2014年01月19日 | 観劇記/タイトルさ行
 青山劇場、2014年1月16日マチネ。

 1614年、夏。関が原の戦いに敗れ一大名となっていた豊臣家では今もなお、秀吉の側室・淀(真矢みき)が維持・秀頼(福士誠治)を立てて最後の抵抗を試みようとしていた。まもなく大坂で戦が始まると巷で噂される中、抜け忍びの猿飛佐助(中村勘九郎)は紀州のとある村で真田幸村(加藤雅也)と運命的な出会いをする…
 脚本/マキノノゾミ、演出/堤幸彦、音楽/ガブリエル・ロベルト。全2幕。

 真田幸村は実在した武将ですが、その他のキャラクターは架空の人物で、「真田幸村とその家来の十勇士が大坂の陣で豊臣方に味方して、徳川の軍と烈しく戦う。そして幸村は戦死する」というお約束だけ守ればあとは何をどう書いても自由、というのが『真田十勇士』だそうです。
 冒頭はなんというか独特のノリにややとまどいました。「日本テレビ開局六十年特別舞台」と打たれテレビドラマでも有名な俳優を揃えた豪華な舞台で、客席も通常の観客とはちょっと違うし、主人公が繰り出す現代流行語を使ったしょうもないギャグに鼻白んだのです。
 でもそれが佐助のキャラクターであるとわかり、また会場があったまってきてテンポよく感じられるようになってくると、楽しく思えてきて、結局最後には感動もして楽しく見終わってしまいました。
 映像を多用する構成は舞台演劇としてはどうよとも思うギリギリなのですが、わかりやすいし確かに楽しい。そしてアンサンブルがすごくアクションをがんばっていて、生身の役者が舞台で見せるという基本はおろそかにしていなかったので、トータルではとてもよくできた楽しい舞台だったと思いました。
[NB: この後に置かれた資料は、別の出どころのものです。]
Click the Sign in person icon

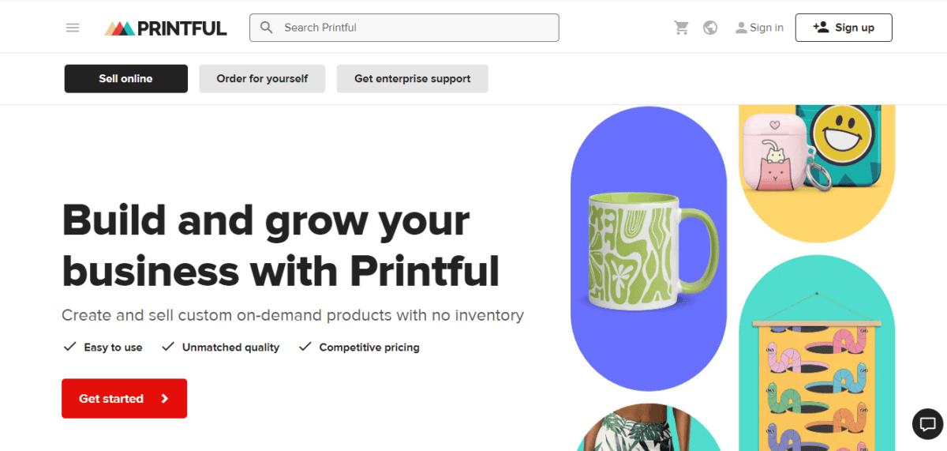pos(741,28)
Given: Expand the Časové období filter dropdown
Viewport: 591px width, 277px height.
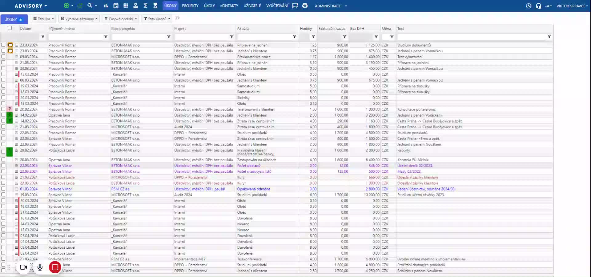Looking at the screenshot, I should tap(121, 19).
 松坂桃李が女殺しのクール・ビューティー霧隠才蔵をあんなにてらいもなくやって見せられると思っていなかったし、テレビ俳優には珍しくどこから見ても様になる立ち姿ができていたのは立派で感心しました。声も低くてカッコよかったし、笑いが取れる間の良さもあって、テレビドラマでも好きな役者ですがなかなか驚きました。
 初舞台の比嘉愛未の火垂も台詞がクリアできびきび動けていてとてもよかったです。同じ里で育ったくノ一、というベタな設定なんだけれど、ちゃんとストーリーに絡んでいたし、才蔵との恋は進展していないもののかわいそうだったり不愉快に感じる扱いをされていなかったのも好印象。
 同様に佐助に絡んだ少女みつ(田島ゆみか)にもちゃんとラストにフォローがあったのが素晴らしい。
 根津甚八と秀頼の二役を演じた福士くんも演技がすごくしっかりしていたし、坊ちゃんの真田大介役の中村蒼もきちんと役になっていました。みんな芸達者でちゃんと役をつかんで多彩なキャラクター活劇を繰り広げてくれていて、だからストレスなく観られました。
 ストーリーもよかった。十人が揃うところまでで一幕は終わってしまうのですが(^^;)、二幕では幸村と淀の淡い想いなんかもちりばめつつ、男子の大好きな「士は己を知る者のために死す」ロマンがチャンバラ活劇と共に熱く展開されて…
 志半ばで仲間のために死んでいく者たちがきちんと描かれていたからこそ、最終的に主人公たちは助かる展開がまた効いていて、泣かされましたし笑いました。
 しかし義経といい、この作品でも秀頼は大坂城を脱出して逃げ延びたことになっていて、日本人はこういうのが本当に好きだよな…と思いつつ、でも清々しくて気持ちよかったです。
 フィナーレのパラパラも楽しかった。大味かなと心配していたのが杞憂の演目でした。まあもう気持ち短くできるといいかもね。